# PSE - Dunst aus Hintergrund entfernen



## ahnungslos77 (26. September 2009)

Hallo allerseits,

ich habe mir vor kurzem PSE 7 gekauft und sitze nun seit ewigen Zeiten mit einem eigens dafür erworbenen Buch davor ohne richtig weiterzukommen:

Konkret geht es um Bilder meiner letzten Alpentour. Hier habe ich oft das Problem, das der Vordergrund von diversen Wiesen etc. bestimmt wird um im Hintergrund ein Alpenpanorama gezeigt wird, das sehr diesig ist.

Nun möchte ich dieses natürlich etwas verbessern. Mein Buch gibt mir den Tipp der Ebenenduplizierung - so richtig toll ist es allerdings nicht.

Hat jemand eine bessere Idee? Ich wäre Euch wirklich sehr dankbar.... Anbei mal ein Beispiel.

Gruß
Frank


----------



## bokay (26. September 2009)

Keine Ahnung ob es die Funktion bei dir gibt (Habe CS4) aber schau mal unter Bild->Korrekturen->Tiefen/Lichter.

Dort den Parameter "Stärke" unter "Lichter" anheben und schon sollte sich etwas tun...


----------



## frankxxx (26. September 2009)

Hallo,

schon mal Danke für Deine Antwort - bei mir gibts über "überarbeiten" diesen Befehl.... so richtig weiter komme ich dabei nicht... vielleicht kann man aber auch garnicht so viel bei so einem bild machen...

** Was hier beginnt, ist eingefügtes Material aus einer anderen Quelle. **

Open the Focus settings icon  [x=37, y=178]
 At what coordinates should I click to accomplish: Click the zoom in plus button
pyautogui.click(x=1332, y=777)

hätte einer von Euch Lust und Zeit, sich dem Bild mal anzunehmen, sodass ich sehen könnte, was man noch aus einem solchen Bild machen kann (wenn man Ahnung davon hat 

Gruß
Frank


----------



## Jan-Frederik Stieler (26. September 2009)

Hi,
also u ersteinmal solltest du den Bereich maskieren, sonst veränderst du auch deinen Vordergrund.
Dann mußt zumindest über die Gradationskurve den Kontrast erhöhen und eventuell noch die Farbe anpassen.
Die Veränderung der Belichtung ist auch hilfreich.

Gruß

PS: Ich weiß jetzt nicht was davon in PSE funktioniert.


----------



## bokay (27. September 2009)

Du musst natürlich bedenken, Information die in dem Bild von Anfang an nicht gespeichert wurde lässt sich durch keinen PS Filter wieder herzaubern.
Grundsätzlich solltest du immer RAW Bilder speichern (sofern deine Kamera das unterstützt). Dort hat man meißt n ich ein paar db mehr Dynamik und kann gerade solche kontrastreichen Bilder wie deines hier besser ausgleichen.

Hier mal meine Version, wobei ich weniger "brutal" wie DirtyWorld zur Sache gegangen bin.
Das meiste ist mit der Funktion "Tiefen/Lichter" entstanden, ein bisschen Kontrast und Hellligkeitsanpassung, fertig  .


----------